At least one spokesman for the American Automobile Association had the refreshingly good sense to admit, “We haven’t a clue.”

Let’s look at the excuses from the past and present:

         Hurricanes halts production in the Gulf.

Granted, Isaac shut down a few refineries for a few days and they are, as the media reports, “slow to restart.” Umm, have these people never dealt with hurricanes before? Are there no backup plans? No spare parts on the shelf?  Keep in mind, it doesn’t take an actual hurricane to slow production, a single black cloud over Cuba will do it.

         Tension in the Middle East.

Gee, that’s the first time that’s ever happened, huh? Iran and Israel are rattling sabers? Wow. Unheard of. Yet, this rerun excuse is trotted out each and every summer as the cause of higher prices. A slightly new twist blames the recent riots because some loony film maker insulted the Prophet Muhammad and given yet another excuse for every flag-burning extremist over there to riot and murder. However, I did not see where any refineries were torched.

         The refineries have to shift to a summer blend which means added costs.

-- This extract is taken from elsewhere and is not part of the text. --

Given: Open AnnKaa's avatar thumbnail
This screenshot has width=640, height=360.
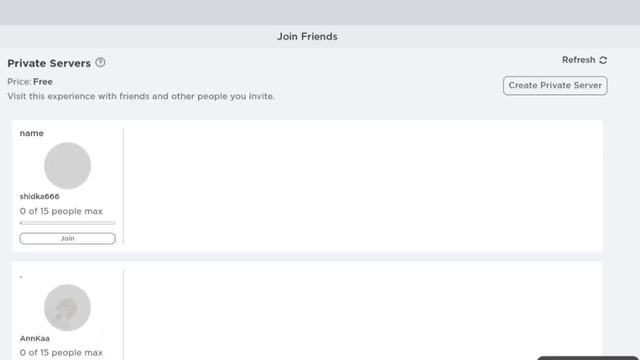Looking at the screenshot, I should coord(67,307).
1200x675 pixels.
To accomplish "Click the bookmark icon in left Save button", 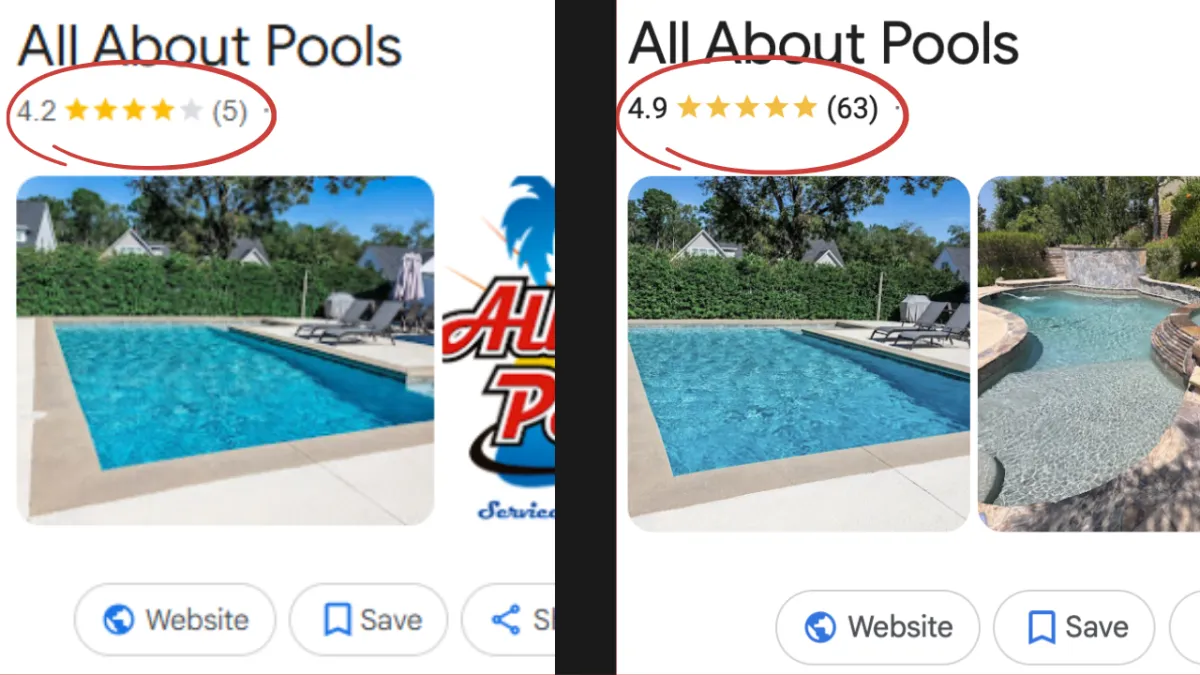I will point(337,620).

Oh, poor babies. BP, Chevron, ConocoPhillips, ExxonMobil, and Shell—earned a combined $33.5 billion, or $368 million per day, during the first quarter of 2012. Recall that these companies made a combined record profit of $137 billion in 2011, mostly due to high oil and gasoline prices. Think they could find it in their hearts to forego a little profit in the interest of the country's economy? Hah!

      It’s Obama’s fault.

     That’s the latest one. News flash! The President does not set the price of oil.
     But we all know the real reason for the outlandish prices don’t we? It’s the boys on Wall Street and their ilk, the speculators, the pirates that bid the price up on the slightest whim or rumor.  We pay and somebody profits while these boys sit back in their chairs and try to come with unique excuses. Actually, they’re not even trying for originality anymore, they don’t have to. Any old reason will do. And if they can't think of one, raise the prices anyway. 

This just in: Tulsa World, 9-20-2012. Oil prices lower for 3rd consecutive day.
Why? What changed? Did the Mid-East sign a peace treaty? Did the lone black cloud over the Gulf dissipate? No. As one analyst explained, traders are taking profits after oil dropped below $100 a barrel.

Taking profits? Profits? Really? Suddenly, it all becomes clear.

And this: Crude inventories rose three times more than analysts expected.  

Three times? Poor judgment? I think not. Can’t we just see these bloodsuckers analysts sitting in their high rise Manhattan apartments? “Boy, we missed that one didn’t we? snicker, snicker. Sorry about that folks. Our bad.” At which point they all fall to the floor on their thousand dollar a yard carpet, spilling their drinks, and laughing hysterically.

Back in the day when I worked for Ma Bell, the Corporation Commission set the amount of profit that the company could earn because we were deemed to be a “monopoly.” Guess what. Despite the restriction, Southwestern Bell ( now AT&T... again) was and is one of the most successful companies in the United States.

 I think it’s high time we appointed a commission to set the price of oil. When one product can so drastically effect the lives of the entire population, there needs to be an oversight group than can stand up and say, “Hey, enough is enough. You can earn a fair profit, pay your employees, explore for new oil, and satisfy your stock holders, but you can not continue to hijack the American public. We are sick of your obscene profits at our expense and we’re not gonna’ take it anymore.”

Now some people may claim: you don’t understand how the oil business works. You don’t have your facts straight. Maybe, but our politicians aren’t bothered with any inconvenient truth, why should I be any different?

Until next year.

1 comment:

  1. I whole heartedly agree. I know they now talk also about exploration expense....which they've always had, so what's up with that? But who is setting the price of a barrell? the middle east? or are our companies raising the price when it gets here?